By Roger O’Halloran
In the last 16 months I have written about receiving a significant donation. It’s probably enough to recruit, prepare, send and support about 15 placement requests per annum for around 10 years. At a recent discussion I attended with other international volunteer sending organisations someone suggested that international volunteering to assist build the capacity of people and organisations elsewhere may come to be redundant anyway.
At Palms, however, we believe undertaking international assignments has so much more to offer. It also enables connections between Australian and international communities to advance awareness and enthusiasm for shared action to achieve a just, sustainable, interdependent and peaceful world free of poverty. This requires journeying in solidarity with people of a culture different from one’s own in the hope that we learn as much from others as they do from us. Because Palms wants to do this beyond ten years we have adopted a plan for our own sustainable growth.
It’s exciting to have this opportunity to invest in the future. However, critical to the success of building connections or capacity building is the recruitment of appropriately skilled Australians. At Palms’ AGM last month Peter Maher asked a simple, but key question: “How many people are coming forward to be sent?” My aforementioned discussion with sending organisations also revealed we all have a harder time recruiting people for the one to two year assignments that assist sustainable development.
Our analysis over some years suggests a number of factors. In my Palms Annual Report Director’s Report I mention problems with a fractured church and competing with voluntourism, but a line from Fatima Measham’s Eureka Street article (26-10-2018) “we do not really give ourselves enough credit to withstand change.” made me think that we might be dealing with a bigger social malaise.
Measham was making the point that “…intransigence mars our discourse” and goes further:
“This is a time of intense contraction, people collapsing inward from anger and despair, or keeping to the tribes they have defined for themselves. There is a palpable sense on all sides that something fundamental is being lost. Under such conditions, it is hard to get people to concede that what they believe might be incomplete. No one wants to give anything up.”

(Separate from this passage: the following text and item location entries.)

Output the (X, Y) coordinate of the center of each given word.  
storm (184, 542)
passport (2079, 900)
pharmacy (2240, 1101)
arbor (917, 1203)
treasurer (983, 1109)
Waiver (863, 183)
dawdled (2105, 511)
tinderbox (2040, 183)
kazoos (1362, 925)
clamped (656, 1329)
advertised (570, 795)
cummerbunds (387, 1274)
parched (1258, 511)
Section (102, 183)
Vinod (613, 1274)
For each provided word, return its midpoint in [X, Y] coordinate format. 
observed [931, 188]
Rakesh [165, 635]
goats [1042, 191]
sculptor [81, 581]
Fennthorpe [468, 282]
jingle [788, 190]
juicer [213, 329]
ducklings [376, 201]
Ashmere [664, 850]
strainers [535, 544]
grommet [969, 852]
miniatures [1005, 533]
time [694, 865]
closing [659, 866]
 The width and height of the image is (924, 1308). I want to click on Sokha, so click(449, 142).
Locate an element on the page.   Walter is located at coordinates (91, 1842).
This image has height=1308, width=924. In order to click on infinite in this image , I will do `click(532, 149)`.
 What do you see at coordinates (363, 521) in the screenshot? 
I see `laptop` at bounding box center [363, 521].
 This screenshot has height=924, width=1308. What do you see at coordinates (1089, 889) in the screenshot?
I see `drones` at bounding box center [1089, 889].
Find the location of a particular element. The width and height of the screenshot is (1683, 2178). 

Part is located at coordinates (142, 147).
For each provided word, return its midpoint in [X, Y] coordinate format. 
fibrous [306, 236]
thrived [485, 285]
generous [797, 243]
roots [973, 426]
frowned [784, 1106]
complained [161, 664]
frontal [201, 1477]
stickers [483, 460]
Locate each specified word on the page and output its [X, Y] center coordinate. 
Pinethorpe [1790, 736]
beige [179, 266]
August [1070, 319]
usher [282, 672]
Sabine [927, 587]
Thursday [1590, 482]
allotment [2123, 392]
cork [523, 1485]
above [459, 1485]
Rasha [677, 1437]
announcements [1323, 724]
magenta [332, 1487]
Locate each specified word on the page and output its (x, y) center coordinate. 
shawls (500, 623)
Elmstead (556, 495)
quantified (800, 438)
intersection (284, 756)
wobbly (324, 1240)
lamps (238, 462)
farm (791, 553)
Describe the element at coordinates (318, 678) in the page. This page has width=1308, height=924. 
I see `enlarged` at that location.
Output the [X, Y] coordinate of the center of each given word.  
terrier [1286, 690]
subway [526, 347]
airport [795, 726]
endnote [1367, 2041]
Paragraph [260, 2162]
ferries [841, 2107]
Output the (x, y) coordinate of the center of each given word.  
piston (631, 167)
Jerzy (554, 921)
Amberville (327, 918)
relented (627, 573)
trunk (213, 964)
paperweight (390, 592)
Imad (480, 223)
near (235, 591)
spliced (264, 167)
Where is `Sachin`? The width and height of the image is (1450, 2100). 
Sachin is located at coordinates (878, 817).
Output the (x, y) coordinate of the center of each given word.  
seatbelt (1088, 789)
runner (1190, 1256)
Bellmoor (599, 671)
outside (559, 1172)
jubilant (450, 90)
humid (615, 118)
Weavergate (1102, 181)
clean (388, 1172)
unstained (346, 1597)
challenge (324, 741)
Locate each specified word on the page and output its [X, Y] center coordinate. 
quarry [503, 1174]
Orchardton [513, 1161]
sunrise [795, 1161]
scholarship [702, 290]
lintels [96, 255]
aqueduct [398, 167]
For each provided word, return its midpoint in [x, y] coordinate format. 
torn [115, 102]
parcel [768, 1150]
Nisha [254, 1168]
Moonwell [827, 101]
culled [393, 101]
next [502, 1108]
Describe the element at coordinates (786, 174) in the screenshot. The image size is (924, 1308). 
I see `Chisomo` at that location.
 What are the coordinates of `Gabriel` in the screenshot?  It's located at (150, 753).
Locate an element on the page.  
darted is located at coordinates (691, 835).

Essential to recruiting for Palms’ Mission is people accepting that what they believe might be incomplete. And they have to be willing to give up lots. However, those who have done this in the past speak of an extraordinary opportunity for personal growth; an opportunity to stretch one’s comfort zone.
I was privileged on Tuesday to have Geoffrey Picker share exactly these sentiments at an Information Session in Canberra. Geoffrey went to Papua with Palms in 1961. His handout is published on Palms’ website.
If people have become fixed and reluctant to change have they stopped looking at the very experience that provides the antidote that will see us grow in the diversity offered by change? Measham suggests that to get people to think again in a variety of public policy areas we need to keep asking the old question: “What is the worst thing that can happen?” That’s a start, and may just work if we can have the discussion in the public space, face-to-face, using processes designed to have people explore ideas together rather than in their social media corners.
We thank returned volunteers who recently took up a suggestion to talk about their experiences to people across the table in their local cafes and pubs. We call it “Meet and Greet” and hope more of you will take up the opportunity to have those important conversations with the two or three people in your area who enquire about volunteering. We also still need to take a different tack in the hope of providing forums that disrupt the process of discourse that sees us retreat to our tribes in the false fear that we otherwise need to give something up.